» **GOAL**: Convert the rows into a Markdown table with the columns Row Number and Line, starting with the row that contains "Toggle the Brave VPN button" and continuing through the last row. Number each row and leave out any blank lines.

» **INPUT**:
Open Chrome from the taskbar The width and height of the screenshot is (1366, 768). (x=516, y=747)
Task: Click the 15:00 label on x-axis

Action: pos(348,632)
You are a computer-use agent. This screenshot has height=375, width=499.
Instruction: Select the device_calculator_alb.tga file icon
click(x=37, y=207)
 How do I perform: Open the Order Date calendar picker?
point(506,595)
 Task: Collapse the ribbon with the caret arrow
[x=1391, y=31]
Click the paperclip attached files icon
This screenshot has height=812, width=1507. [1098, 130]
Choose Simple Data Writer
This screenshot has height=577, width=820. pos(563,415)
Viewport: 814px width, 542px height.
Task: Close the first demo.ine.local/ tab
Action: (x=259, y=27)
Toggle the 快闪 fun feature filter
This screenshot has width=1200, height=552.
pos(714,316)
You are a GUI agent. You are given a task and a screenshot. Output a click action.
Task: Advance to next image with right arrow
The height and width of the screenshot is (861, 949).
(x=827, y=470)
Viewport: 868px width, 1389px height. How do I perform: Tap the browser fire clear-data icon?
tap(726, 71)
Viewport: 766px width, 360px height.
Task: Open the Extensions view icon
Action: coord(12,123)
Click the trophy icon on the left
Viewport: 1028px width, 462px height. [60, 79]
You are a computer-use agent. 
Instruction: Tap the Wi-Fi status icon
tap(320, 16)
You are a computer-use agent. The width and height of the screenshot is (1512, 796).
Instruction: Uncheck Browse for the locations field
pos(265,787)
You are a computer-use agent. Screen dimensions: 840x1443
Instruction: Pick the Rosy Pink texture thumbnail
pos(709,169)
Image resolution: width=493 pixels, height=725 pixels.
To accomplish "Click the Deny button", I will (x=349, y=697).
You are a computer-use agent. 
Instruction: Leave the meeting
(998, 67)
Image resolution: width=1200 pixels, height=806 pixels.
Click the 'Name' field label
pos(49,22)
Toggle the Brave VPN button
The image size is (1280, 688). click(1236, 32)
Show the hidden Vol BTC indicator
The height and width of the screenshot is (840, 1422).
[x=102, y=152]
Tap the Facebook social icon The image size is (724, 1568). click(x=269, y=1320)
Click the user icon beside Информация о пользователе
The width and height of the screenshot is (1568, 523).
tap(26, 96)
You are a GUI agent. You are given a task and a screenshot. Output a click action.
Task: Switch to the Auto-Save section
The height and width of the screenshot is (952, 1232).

» **WRITTEN SOLUTION**:
| Row Number | Line |
|---|---|
| 1 | Toggle the Brave VPN button |
| 2 | The image size is (1280, 688). click(1236, 32) |
| 3 | Show the hidden Vol BTC indicator |
| 4 | The height and width of the screenshot is (840, 1422). |
| 5 | [x=102, y=152] |
| 6 | Tap the Facebook social icon The image size is (724, 1568). click(x=269, y=1320) |
| 7 | Click the user icon beside Информация о пользователе |
| 8 | The width and height of the screenshot is (1568, 523). |
| 9 | tap(26, 96) |
| 10 | You are a GUI agent. You are given a task and a screenshot. Output a click action. |
| 11 | Task: Switch to the Auto-Save section |
| 12 | The height and width of the screenshot is (952, 1232). |